## Try it
Of all the entries below, retype only the lines from the one with "Open the Docs option" through the one with "Click the red Urgent bar in chart", exactly as they appear.

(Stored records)

=-=-=-=-=

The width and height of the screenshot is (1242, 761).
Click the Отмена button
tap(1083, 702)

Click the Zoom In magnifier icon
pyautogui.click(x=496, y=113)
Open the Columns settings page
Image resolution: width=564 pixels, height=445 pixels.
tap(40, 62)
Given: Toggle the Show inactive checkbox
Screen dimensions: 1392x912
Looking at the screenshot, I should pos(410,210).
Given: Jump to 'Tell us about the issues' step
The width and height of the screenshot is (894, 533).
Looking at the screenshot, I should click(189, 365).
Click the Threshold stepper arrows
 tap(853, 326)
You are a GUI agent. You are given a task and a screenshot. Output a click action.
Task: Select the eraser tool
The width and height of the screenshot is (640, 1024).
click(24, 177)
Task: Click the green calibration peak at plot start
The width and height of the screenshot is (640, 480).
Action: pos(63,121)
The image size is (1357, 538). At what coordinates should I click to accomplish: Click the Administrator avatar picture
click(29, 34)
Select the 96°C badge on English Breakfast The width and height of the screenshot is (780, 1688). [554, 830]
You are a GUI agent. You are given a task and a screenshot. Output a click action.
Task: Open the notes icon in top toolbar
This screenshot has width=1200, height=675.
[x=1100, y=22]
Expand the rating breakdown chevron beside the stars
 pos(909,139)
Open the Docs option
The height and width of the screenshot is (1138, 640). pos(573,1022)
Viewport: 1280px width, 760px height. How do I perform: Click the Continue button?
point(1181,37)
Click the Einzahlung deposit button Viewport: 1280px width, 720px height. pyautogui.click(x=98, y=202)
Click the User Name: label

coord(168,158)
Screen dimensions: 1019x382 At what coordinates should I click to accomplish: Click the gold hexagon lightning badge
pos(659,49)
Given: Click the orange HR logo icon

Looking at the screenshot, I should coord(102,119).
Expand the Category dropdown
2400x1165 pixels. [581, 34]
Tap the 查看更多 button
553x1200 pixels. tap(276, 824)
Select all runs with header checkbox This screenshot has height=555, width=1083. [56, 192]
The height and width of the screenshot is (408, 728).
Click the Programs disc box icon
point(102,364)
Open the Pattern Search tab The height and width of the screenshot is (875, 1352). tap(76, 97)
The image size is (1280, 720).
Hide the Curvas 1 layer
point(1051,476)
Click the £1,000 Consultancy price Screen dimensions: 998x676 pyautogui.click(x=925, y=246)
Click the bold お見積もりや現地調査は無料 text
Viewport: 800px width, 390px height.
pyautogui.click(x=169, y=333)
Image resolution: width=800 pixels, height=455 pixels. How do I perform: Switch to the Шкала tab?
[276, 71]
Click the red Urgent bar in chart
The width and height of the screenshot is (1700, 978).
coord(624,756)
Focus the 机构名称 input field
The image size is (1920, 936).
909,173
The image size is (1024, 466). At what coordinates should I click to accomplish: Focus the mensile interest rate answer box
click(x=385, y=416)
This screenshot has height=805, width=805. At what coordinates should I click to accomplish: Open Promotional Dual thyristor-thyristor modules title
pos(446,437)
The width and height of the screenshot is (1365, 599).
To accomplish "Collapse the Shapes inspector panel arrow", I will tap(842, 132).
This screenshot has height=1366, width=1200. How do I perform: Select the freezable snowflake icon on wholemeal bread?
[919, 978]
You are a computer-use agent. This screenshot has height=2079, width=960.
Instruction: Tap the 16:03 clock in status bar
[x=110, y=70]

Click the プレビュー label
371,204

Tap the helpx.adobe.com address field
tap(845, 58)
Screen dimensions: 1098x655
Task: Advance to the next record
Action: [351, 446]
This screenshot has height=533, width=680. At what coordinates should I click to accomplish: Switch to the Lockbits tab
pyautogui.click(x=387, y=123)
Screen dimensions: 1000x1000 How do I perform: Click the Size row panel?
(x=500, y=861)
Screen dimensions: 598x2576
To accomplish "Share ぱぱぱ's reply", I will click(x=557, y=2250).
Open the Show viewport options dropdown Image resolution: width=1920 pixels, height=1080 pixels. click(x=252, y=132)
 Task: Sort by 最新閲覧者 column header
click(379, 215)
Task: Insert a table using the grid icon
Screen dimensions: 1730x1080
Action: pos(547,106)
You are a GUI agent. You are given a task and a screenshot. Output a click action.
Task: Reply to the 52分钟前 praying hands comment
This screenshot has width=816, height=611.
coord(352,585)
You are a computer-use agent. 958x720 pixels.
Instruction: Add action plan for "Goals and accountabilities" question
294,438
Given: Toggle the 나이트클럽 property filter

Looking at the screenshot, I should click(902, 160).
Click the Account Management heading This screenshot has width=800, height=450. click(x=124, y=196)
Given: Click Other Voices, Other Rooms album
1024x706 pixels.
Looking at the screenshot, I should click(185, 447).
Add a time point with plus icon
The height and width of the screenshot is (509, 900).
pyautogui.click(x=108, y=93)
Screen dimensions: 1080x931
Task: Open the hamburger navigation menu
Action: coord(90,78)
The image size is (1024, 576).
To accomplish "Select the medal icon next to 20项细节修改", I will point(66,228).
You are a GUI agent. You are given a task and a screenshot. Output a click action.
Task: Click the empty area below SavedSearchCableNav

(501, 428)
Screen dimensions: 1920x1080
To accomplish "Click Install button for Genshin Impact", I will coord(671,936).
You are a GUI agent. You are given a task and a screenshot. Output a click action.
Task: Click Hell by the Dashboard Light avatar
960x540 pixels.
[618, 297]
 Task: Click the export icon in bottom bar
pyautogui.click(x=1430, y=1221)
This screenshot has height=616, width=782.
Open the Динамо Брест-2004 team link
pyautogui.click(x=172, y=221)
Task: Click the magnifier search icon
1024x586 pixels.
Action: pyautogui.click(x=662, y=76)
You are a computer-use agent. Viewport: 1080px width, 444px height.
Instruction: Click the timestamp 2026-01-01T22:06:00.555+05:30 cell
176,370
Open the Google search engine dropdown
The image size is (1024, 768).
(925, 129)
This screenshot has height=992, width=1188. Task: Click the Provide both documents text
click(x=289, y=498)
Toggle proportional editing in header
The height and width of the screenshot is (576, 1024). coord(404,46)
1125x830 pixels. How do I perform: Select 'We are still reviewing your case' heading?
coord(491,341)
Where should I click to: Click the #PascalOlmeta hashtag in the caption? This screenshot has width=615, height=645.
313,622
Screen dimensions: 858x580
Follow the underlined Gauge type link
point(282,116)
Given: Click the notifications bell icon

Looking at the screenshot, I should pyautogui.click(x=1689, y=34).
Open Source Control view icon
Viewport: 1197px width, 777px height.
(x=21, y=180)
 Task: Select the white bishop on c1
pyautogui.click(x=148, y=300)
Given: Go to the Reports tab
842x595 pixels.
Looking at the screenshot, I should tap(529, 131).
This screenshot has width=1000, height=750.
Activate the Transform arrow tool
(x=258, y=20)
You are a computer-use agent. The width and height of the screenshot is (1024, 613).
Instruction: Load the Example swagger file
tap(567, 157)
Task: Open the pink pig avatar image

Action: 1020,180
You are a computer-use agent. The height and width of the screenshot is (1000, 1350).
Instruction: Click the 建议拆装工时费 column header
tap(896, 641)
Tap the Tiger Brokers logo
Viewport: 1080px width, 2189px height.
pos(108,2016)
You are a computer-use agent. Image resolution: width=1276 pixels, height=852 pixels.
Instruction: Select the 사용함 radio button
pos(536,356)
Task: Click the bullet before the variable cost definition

=-=-=-=-=

## Response area
Open the Docs option
The height and width of the screenshot is (1138, 640). pos(573,1022)
Viewport: 1280px width, 760px height. How do I perform: Click the Continue button?
point(1181,37)
Click the Einzahlung deposit button Viewport: 1280px width, 720px height. pyautogui.click(x=98, y=202)
Click the User Name: label

coord(168,158)
Screen dimensions: 1019x382 At what coordinates should I click to accomplish: Click the gold hexagon lightning badge
pos(659,49)
Given: Click the orange HR logo icon

Looking at the screenshot, I should coord(102,119).
Expand the Category dropdown
2400x1165 pixels. [581, 34]
Tap the 查看更多 button
553x1200 pixels. tap(276, 824)
Select all runs with header checkbox This screenshot has height=555, width=1083. [56, 192]
The height and width of the screenshot is (408, 728).
Click the Programs disc box icon
point(102,364)
Open the Pattern Search tab The height and width of the screenshot is (875, 1352). tap(76, 97)
The image size is (1280, 720).
Hide the Curvas 1 layer
point(1051,476)
Click the £1,000 Consultancy price Screen dimensions: 998x676 pyautogui.click(x=925, y=246)
Click the bold お見積もりや現地調査は無料 text
Viewport: 800px width, 390px height.
pyautogui.click(x=169, y=333)
Image resolution: width=800 pixels, height=455 pixels. How do I perform: Switch to the Шкала tab?
[276, 71]
Click the red Urgent bar in chart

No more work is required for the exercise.